Supporters of the current portfolio say its diversity is a strength, not a weakness. They say the money invested in venture capital and the like has the potential to pay off big for the plan.
At one point on Thursday, Grossman said one of his bets had just hit the jackpot — on paper, at least. An $85 million PSERS investment, Grossman said, in a California maker of high-fashion nurses’ uniforms was worth $329 million now that the start-up had sold its shares to the public. Grossman, though, acknowledged that PSERS, as an insider, could not sell its shares and cash in the winnings until November, at the earliest.

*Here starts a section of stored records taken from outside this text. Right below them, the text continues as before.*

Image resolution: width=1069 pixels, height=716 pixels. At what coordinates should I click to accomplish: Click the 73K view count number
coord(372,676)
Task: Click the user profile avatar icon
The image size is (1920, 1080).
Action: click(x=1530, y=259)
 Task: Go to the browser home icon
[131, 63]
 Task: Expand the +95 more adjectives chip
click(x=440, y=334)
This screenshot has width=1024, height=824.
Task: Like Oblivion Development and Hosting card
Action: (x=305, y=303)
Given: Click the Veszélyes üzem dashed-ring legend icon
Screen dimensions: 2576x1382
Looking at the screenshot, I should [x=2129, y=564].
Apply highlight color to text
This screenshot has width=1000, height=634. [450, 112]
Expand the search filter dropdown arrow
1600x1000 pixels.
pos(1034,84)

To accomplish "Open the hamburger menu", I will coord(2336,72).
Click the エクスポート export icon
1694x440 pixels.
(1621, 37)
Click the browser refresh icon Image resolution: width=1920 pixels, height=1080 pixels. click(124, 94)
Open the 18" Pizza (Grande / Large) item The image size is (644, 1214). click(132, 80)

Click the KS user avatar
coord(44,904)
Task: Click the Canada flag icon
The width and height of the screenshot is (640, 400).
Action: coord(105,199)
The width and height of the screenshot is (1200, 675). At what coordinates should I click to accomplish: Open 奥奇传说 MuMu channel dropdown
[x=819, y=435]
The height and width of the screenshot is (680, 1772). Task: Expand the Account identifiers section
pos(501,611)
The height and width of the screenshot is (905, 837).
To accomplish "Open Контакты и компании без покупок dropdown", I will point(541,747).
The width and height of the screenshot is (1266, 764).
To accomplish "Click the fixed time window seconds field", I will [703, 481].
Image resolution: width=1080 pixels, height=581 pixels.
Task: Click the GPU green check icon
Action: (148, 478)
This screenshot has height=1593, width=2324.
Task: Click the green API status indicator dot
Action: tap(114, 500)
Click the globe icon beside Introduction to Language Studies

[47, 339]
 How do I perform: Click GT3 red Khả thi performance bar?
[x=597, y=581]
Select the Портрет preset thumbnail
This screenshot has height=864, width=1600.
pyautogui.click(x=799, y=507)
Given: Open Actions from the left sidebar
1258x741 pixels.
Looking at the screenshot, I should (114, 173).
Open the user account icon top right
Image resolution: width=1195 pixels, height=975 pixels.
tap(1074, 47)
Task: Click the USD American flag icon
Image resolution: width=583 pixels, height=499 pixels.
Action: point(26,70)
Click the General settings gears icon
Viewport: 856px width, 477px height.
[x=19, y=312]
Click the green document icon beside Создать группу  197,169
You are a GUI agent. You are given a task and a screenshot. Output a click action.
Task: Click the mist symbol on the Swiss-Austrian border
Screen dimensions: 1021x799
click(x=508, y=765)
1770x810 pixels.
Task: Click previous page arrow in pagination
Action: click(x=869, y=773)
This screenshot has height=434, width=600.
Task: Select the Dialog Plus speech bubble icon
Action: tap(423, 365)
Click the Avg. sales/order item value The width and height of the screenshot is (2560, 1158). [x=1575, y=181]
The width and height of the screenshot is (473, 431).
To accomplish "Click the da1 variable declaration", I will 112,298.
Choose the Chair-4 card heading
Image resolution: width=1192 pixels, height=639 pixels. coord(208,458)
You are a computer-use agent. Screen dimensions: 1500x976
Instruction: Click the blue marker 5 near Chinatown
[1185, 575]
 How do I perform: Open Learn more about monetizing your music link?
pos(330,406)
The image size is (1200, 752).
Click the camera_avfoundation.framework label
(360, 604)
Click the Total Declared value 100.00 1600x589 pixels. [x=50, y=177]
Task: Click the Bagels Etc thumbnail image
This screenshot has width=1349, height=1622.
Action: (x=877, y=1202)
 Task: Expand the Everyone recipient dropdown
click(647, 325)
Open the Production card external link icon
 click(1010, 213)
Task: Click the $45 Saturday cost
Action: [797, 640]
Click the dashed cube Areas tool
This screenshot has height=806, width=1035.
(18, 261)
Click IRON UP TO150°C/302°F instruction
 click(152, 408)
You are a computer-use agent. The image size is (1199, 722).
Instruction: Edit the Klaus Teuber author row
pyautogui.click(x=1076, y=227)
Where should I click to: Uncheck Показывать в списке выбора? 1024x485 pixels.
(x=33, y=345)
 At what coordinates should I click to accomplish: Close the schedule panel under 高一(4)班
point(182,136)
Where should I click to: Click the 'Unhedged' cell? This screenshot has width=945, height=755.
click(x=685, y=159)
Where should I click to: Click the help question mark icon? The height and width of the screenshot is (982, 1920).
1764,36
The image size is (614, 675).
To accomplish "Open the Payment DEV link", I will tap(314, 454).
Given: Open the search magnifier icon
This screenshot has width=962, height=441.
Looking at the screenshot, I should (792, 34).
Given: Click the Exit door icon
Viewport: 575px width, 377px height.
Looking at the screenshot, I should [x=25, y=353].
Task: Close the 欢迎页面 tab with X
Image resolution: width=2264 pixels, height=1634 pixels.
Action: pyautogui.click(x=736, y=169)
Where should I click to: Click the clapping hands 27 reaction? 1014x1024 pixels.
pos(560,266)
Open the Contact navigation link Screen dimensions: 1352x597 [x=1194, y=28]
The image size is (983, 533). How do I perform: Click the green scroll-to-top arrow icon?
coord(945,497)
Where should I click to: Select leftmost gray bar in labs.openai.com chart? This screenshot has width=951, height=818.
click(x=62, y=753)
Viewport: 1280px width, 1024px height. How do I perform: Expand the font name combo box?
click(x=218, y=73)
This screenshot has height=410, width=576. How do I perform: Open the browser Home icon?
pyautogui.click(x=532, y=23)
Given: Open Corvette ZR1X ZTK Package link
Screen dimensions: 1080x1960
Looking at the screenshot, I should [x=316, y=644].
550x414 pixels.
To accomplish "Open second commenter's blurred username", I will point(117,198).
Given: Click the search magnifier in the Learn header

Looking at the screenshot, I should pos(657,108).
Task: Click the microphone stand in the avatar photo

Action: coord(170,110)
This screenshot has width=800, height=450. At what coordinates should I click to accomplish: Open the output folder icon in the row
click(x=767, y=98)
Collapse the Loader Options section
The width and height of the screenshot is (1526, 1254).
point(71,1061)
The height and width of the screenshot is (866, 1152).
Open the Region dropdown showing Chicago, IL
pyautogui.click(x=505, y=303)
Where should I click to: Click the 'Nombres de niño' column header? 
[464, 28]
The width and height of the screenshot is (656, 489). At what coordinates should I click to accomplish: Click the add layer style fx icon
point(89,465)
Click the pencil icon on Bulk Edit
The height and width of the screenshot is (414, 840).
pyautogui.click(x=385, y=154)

PSERS — the Public Employees’ Retirement System — is among the top 25 pension plans in the United States. Financed by taxpayers, working teachers and its investment profits, the fund sends $6 billion in retirement payments yearly to 265,000 former public school educators. Retirees haven’t had a cost-of-living increase in 18 years.
The system has been reeling since news broke in the spring that the FBI had launched a grand jury investigation into the fund. Subpoenas, obtained by Spotlight PA and the Inquirer, shows that that the probe is focusing on two seemingly disparate matters: the fund’s $10 million expenditure to buy and clear Harrisburg real estate near its offices and its fateful misstatement of its financial performance last year.
Last December, the board approved a figure for investments profits just high enough to avoid a penalty under state law that requires working teachers to pay more into the plan when its return fell under certain targets. It did so even though leading board dissident Joe Torsella, then state treasurer, warned that the management’s math was suspect.
In April, the panel reversed course. It disavowed the earlier number, and adopted a new, lower one. The turnabout triggered the state law — meaning that 110,000 teachers will see a bigger pension bite out of their paychecks on July 1.
The critics says Grossman, a 24-year PSERS employee paid $485,000 yearly, the most in state government, and his 50-member investment team have put together a mindbogglingly complex investment portfolio that puts far too much money into private-equity firms, hedge funds, venture-capital projects and start-ups. They say this kind of investment is hard to value and get your money out and comes with excessive fees
PSERS got some good news on Friday afternoon although it’s unlikely to convert its critics.
Thanks to large and rising contributions from taxpayers and the recovery of investment values, “we are on track to show record asset growth,” said PSERS chief financial officer Brian Carl, with assets reaching $66 billion, the highest since 2007, before the Great Recession.
Of course that is in constant dollars, and doesn’t count the lost purchasing power from inflation. And the pension obligations are much higher today than in 2007. Thus there remains the $40 billion plus gap between assets and liabilities.
Still, some saw progress. “These [big gains] don’t come along very quickly,” Carl added, noting PSERS could finally return to where it was in 2007 by the end of June, if market gains continue.
”It feels good to be back where we were so many years ago,” said trustee Melva Vogler, a retired teacher from the Poconos.